La raison en est simple : la social-démocratie n’a plus aucun projet politique qui lui soit propre. Elle visait historiquement à établir un compromis entre le travail et le capital et à limiter l’emprise de ce dernier sur le monde du travail et sur la société. Le projet social-démocrate supposait donc un certain degré d’affrontement avec la logique capitaliste, avec comme objectif de borner l’activité du capital. D’où, par exemple la promotion des services publics ou de la protection sociale, et plus globalement la mise en place de l’État social. La social-démocratie a été donc historiquement antilibérale même si, in fine, elle accepte le capitalisme.

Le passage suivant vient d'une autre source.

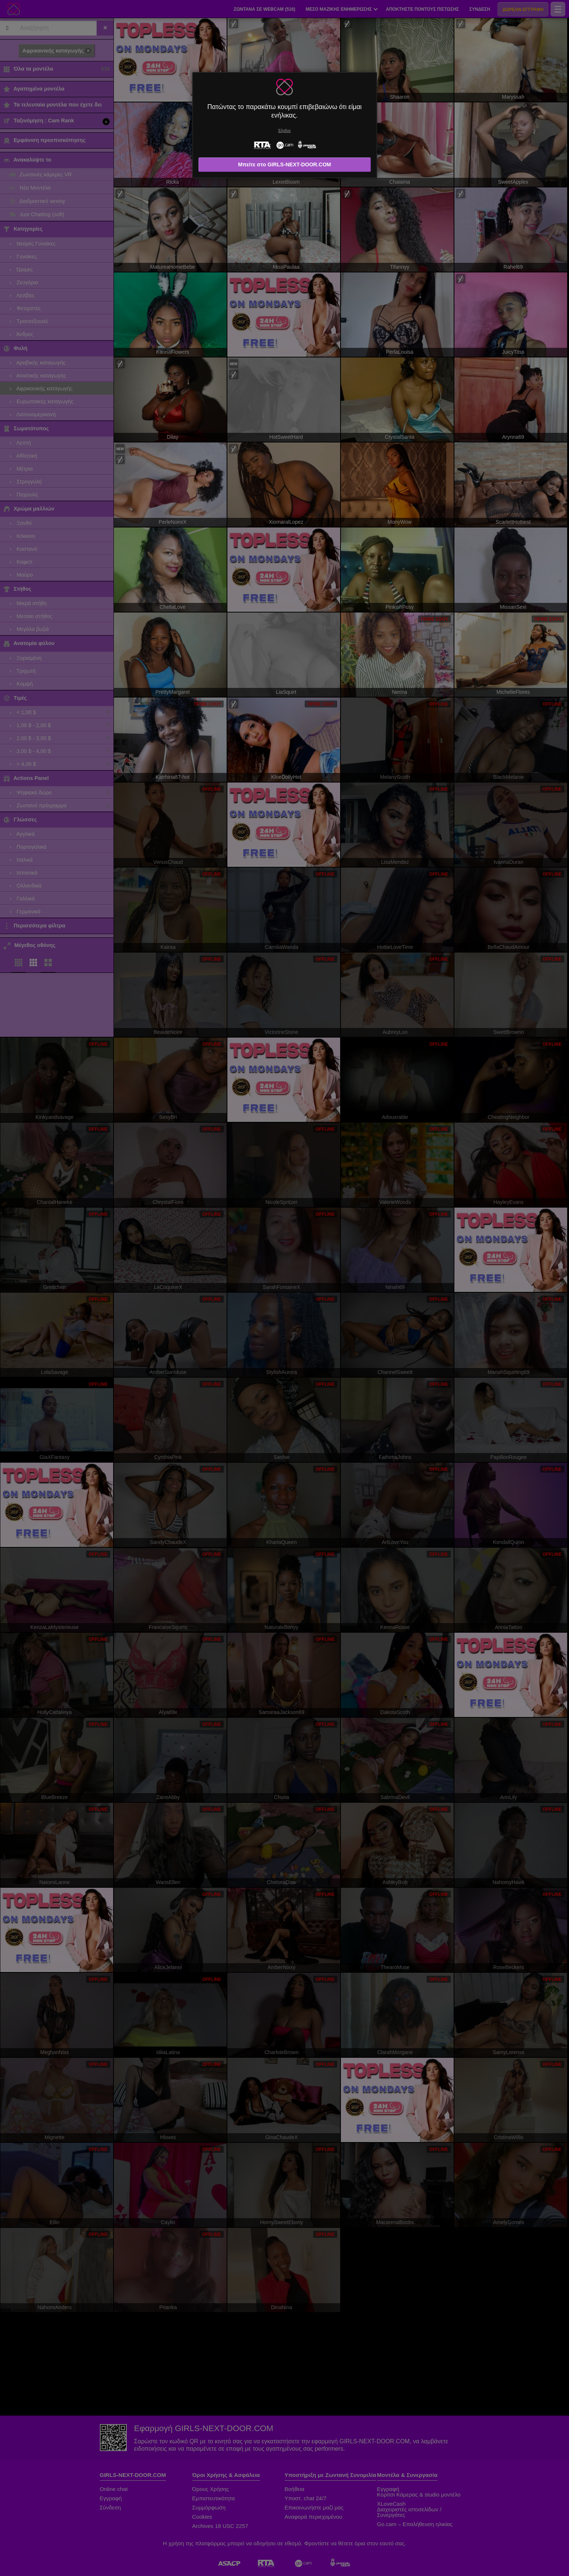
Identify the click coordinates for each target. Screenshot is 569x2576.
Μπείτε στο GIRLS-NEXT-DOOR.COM (284, 164)
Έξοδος (284, 131)
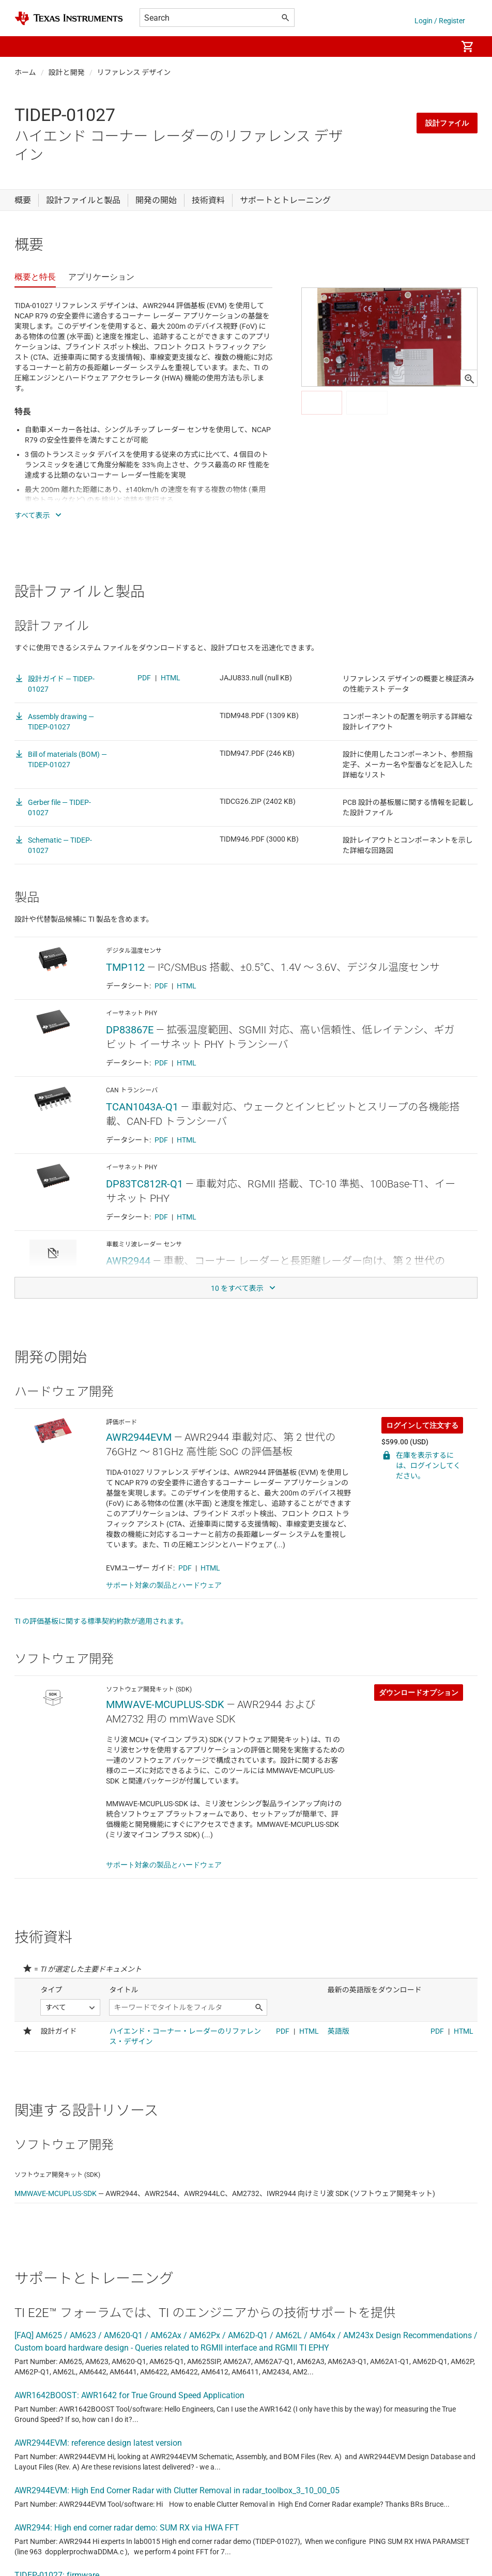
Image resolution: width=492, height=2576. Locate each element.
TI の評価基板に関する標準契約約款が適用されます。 (101, 1621)
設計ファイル (447, 123)
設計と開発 (67, 72)
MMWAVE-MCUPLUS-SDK (165, 1704)
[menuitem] (438, 46)
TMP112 (125, 967)
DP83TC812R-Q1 (144, 1184)
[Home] (68, 18)
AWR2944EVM (139, 1437)
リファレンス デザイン (134, 72)
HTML (170, 678)
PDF (144, 678)
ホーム (25, 72)
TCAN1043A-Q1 (142, 1107)
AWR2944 (128, 1261)
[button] (24, 46)
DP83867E (129, 1030)
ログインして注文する (422, 1425)
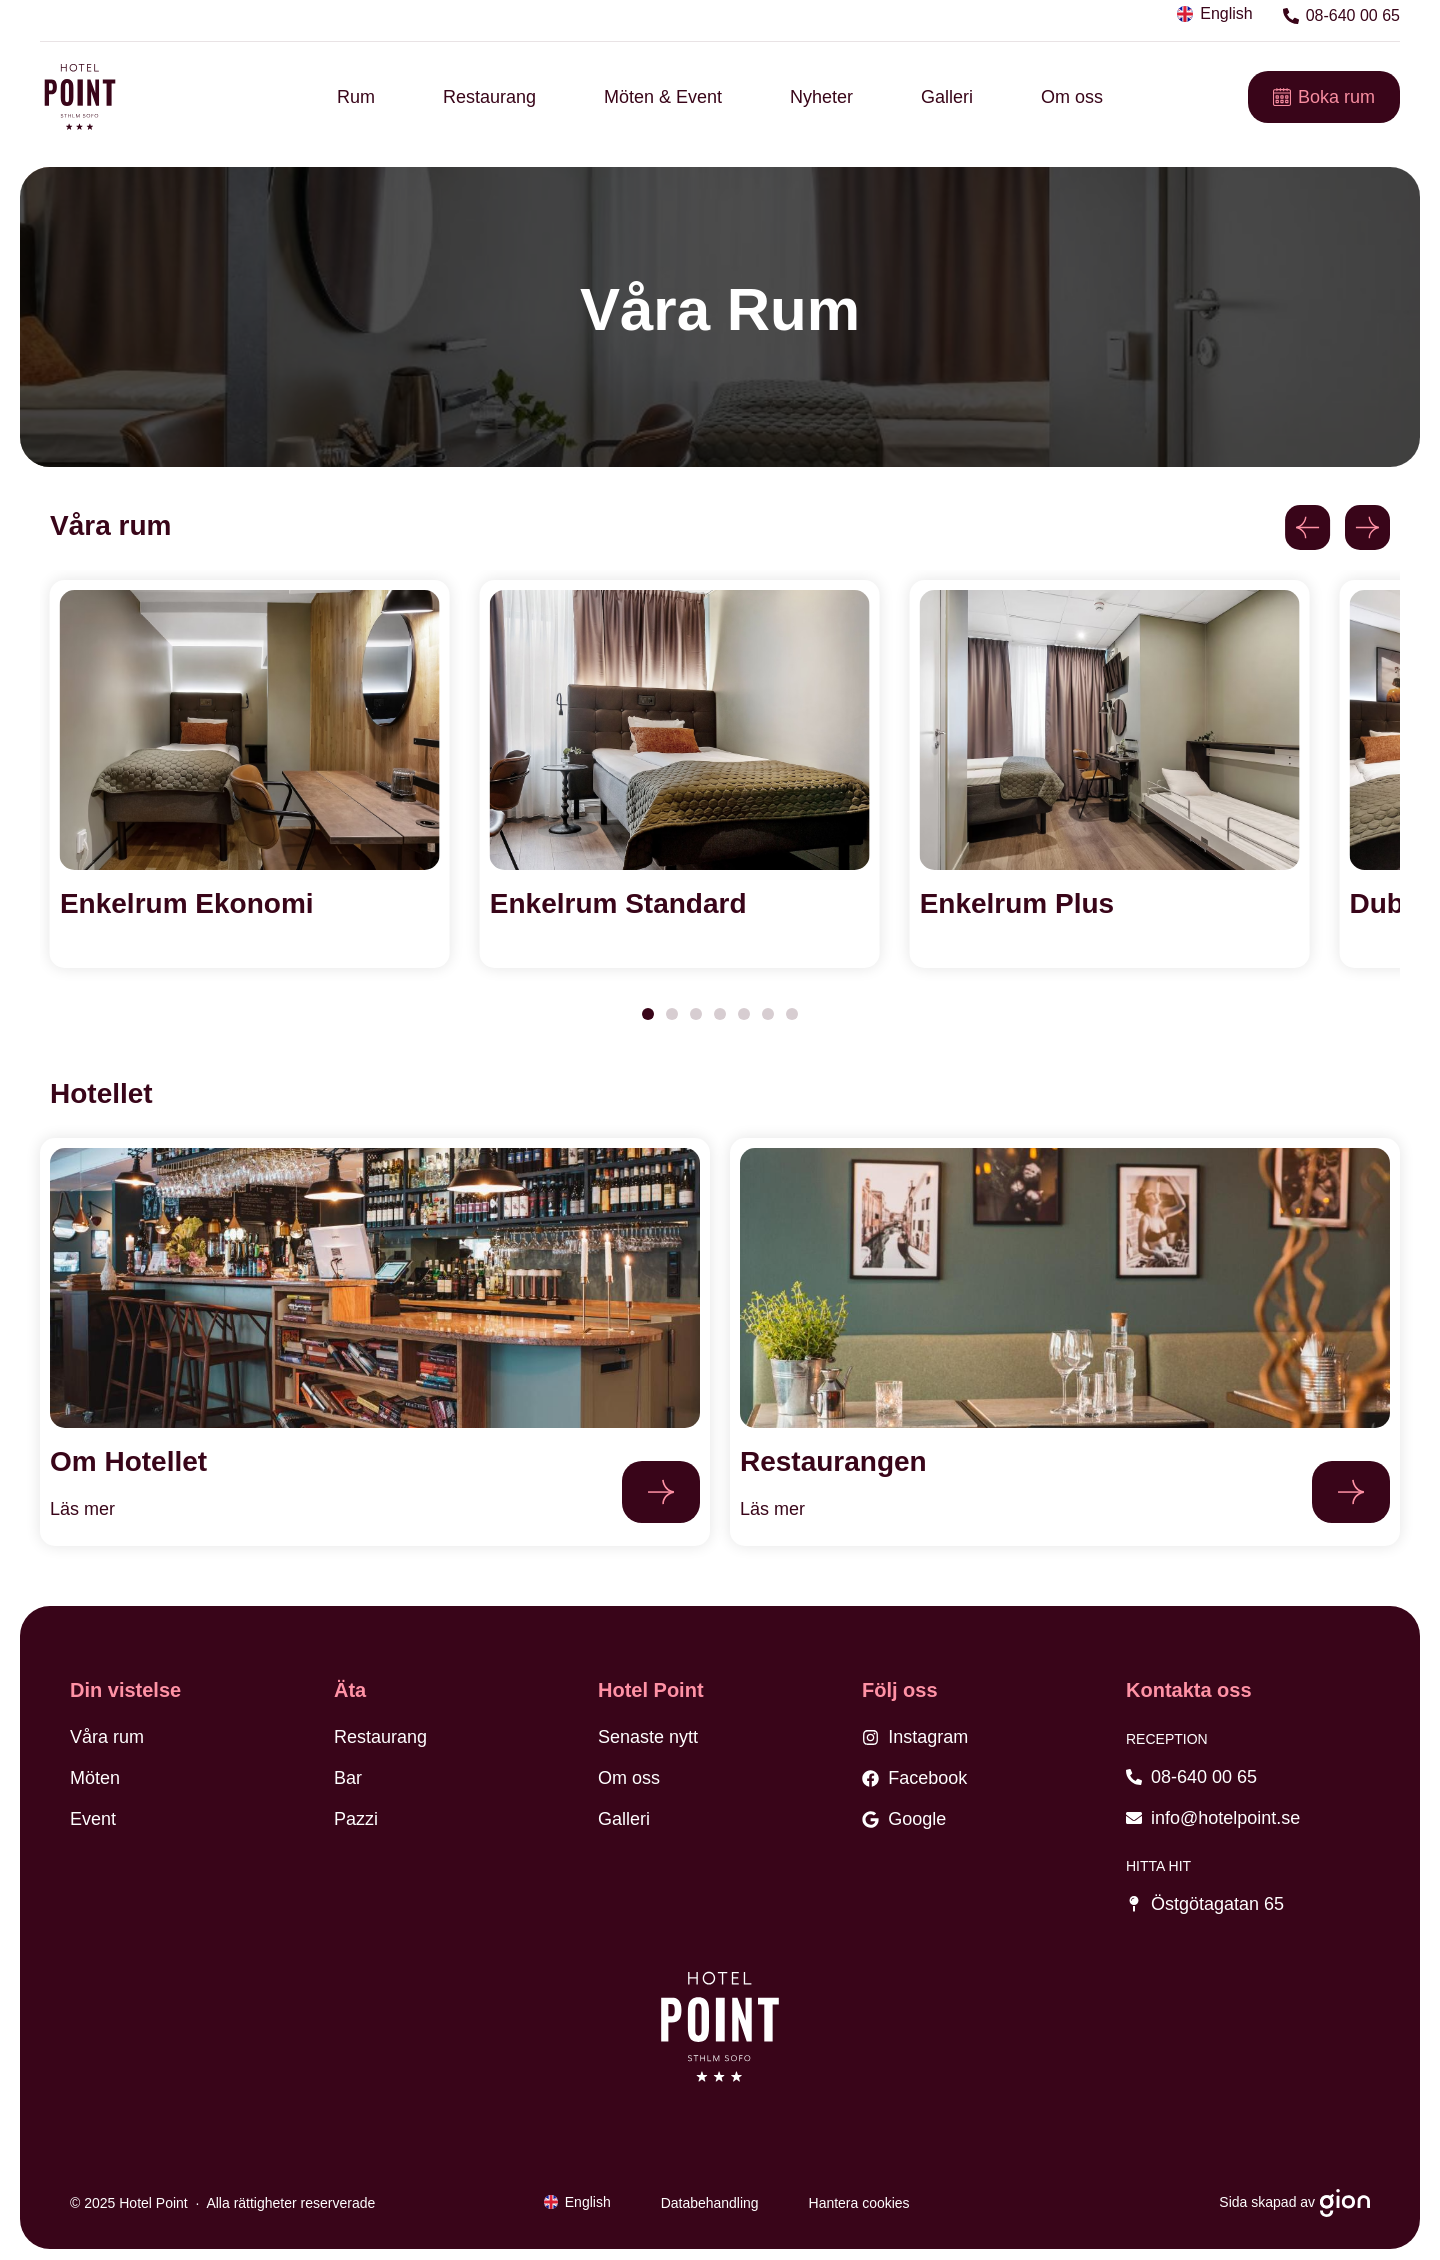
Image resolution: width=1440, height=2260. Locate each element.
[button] (1307, 527)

La conversion dans les années 1980 de la social-démocratie au social-libéralisme change du tout au tout la situation. Ce dernier ne vise pas à bâtir un compromis entre le travail et le capital. Il s’agit au contraire pour lui d’accompagner, voire d’anticiper, les transformations du capitalisme globalisé. Les sociaux-libéraux partagent avec les néolibéraux un certain nombre d’idées fondamentales, comme la croyance en l’efficience des marchés financiers, la nécessité de baisser le coût du travail ou encore le poids toujours trop élevé des prélèvements obligatoires… En période « normale », ils essayent de pratiquer un aménagement social du néolibéralisme et cherchent à en atténuer un peu les conséquences sans le remettre en cause. En période de crise, ils appliquent sans hésiter des politiques d’austérité drastique et se convertissent au néolibéralisme. Ce sont ainsi des partis sociaux-démocrates qui, après la crise financière de 2008, ont appliqué des politiques d’austérité d’une ampleur inouïe en Grèce, en Espagne et au Portugal, entrainant une régression sociale sans précédent… avant de laisser la place à la droite. L’espace politique de la social-démocratie s’est donc réduit progressivement, ce d’autant plus qu’après avoir adopté les thèses néolibérales, ces partis se convertissent progressivement au discours sécuritaire et néoconservateur de la droite. On a pu ainsi voir des dirigeants du SPD critiquer Angela Merkel pour avoir accepté de recueillir les réfugiés et l’on se souvient des déclarations indignes de Manuel Valls sur le sujet. 

Cette situation nourrit une crise larvée au sein des partis sociaux-démocrates. Le cas espagnol est la dernière en date. Pris en tenaille entre le PP et Podemos, la majorité du PSOE a choisi le suicide politique plutôt qu’une alliance à gauche. Ce choix s’est fait dans la douleur. Un putsch interne a d’abord éliminé le secrétaire général Pedro Sanchez, partisan d’une autre orientation. L’appareil du parti, emmené par l’ancien Premier ministre Felipe Gonzales, a imposé, lors d’une réunion du Comité fédéral le 23 octobre, l’abstention au moment du vote d’investiture du gouvernement Rajoy, permettant à ce dernier de former un gouvernement minoritaire. Le parti apparaît ainsi profondément divisé puisque, lors de cette réunion, il y a eu 96 voix contre et seulement 139 pour.

Le cas espagnol représente une nouvelle étape de la décomposition de la social-démocratie européenne. Des ruptures ne sont d’ailleurs pas impossibles comme le montre le choix du PS portugais de s’allier avec la gauche radicale. Le succès de Jeremy Corbyn au sein du parti travailliste confirme que rien n’est figé. Or ce parti a non seulement mené la même politique économique et sociale que la droite, mais a théorisé sa conversion au néolibéralisme. Que cette orientation soit rejetée là où elle est née est significatif de la situation actuelle. Les voies de la recomposition politique et de la refondation d’une force d’émancipation peuvent prendre des chemins inattendus.